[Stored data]
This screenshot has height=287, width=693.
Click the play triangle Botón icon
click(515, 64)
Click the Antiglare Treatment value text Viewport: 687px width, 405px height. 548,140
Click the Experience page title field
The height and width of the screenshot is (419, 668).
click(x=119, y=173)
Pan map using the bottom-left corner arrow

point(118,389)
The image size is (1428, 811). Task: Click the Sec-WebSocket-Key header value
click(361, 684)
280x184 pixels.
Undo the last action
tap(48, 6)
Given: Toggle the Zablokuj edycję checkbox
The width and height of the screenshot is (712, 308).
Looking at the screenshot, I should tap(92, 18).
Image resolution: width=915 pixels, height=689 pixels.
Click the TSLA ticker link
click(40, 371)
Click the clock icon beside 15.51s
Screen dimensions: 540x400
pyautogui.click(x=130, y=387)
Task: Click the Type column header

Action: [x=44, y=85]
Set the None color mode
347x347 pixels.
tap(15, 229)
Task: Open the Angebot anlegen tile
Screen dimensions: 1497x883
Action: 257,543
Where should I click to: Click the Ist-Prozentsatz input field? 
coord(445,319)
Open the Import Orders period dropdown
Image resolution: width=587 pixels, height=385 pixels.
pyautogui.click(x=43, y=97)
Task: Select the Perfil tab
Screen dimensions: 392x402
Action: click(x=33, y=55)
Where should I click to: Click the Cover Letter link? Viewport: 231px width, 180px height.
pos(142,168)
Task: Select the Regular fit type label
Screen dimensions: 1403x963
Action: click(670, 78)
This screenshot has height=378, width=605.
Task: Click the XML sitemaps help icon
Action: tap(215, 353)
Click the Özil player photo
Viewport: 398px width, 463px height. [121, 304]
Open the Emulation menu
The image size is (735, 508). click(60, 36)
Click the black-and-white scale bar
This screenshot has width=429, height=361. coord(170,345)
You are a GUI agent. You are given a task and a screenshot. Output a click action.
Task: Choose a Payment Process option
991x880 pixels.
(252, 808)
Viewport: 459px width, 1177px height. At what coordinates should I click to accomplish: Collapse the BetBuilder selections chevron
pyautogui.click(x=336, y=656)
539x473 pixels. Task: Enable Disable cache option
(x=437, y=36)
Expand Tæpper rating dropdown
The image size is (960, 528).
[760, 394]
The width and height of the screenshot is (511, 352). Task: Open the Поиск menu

### What the task asks
Please reproduce exactly the lines from the first one of the records above through the line containing "Task: Select the Perfil tab", both included, and nothing else.

### Answer box
This screenshot has height=287, width=693.
Click the play triangle Botón icon
click(515, 64)
Click the Antiglare Treatment value text Viewport: 687px width, 405px height. 548,140
Click the Experience page title field
The height and width of the screenshot is (419, 668).
click(x=119, y=173)
Pan map using the bottom-left corner arrow

point(118,389)
The image size is (1428, 811). Task: Click the Sec-WebSocket-Key header value
click(361, 684)
280x184 pixels.
Undo the last action
tap(48, 6)
Given: Toggle the Zablokuj edycję checkbox
The width and height of the screenshot is (712, 308).
Looking at the screenshot, I should tap(92, 18).
Image resolution: width=915 pixels, height=689 pixels.
Click the TSLA ticker link
click(40, 371)
Click the clock icon beside 15.51s
Screen dimensions: 540x400
pyautogui.click(x=130, y=387)
Task: Click the Type column header

Action: [x=44, y=85]
Set the None color mode
347x347 pixels.
tap(15, 229)
Task: Open the Angebot anlegen tile
Screen dimensions: 1497x883
Action: 257,543
Where should I click to: Click the Ist-Prozentsatz input field? 
coord(445,319)
Open the Import Orders period dropdown
Image resolution: width=587 pixels, height=385 pixels.
pyautogui.click(x=43, y=97)
Task: Select the Perfil tab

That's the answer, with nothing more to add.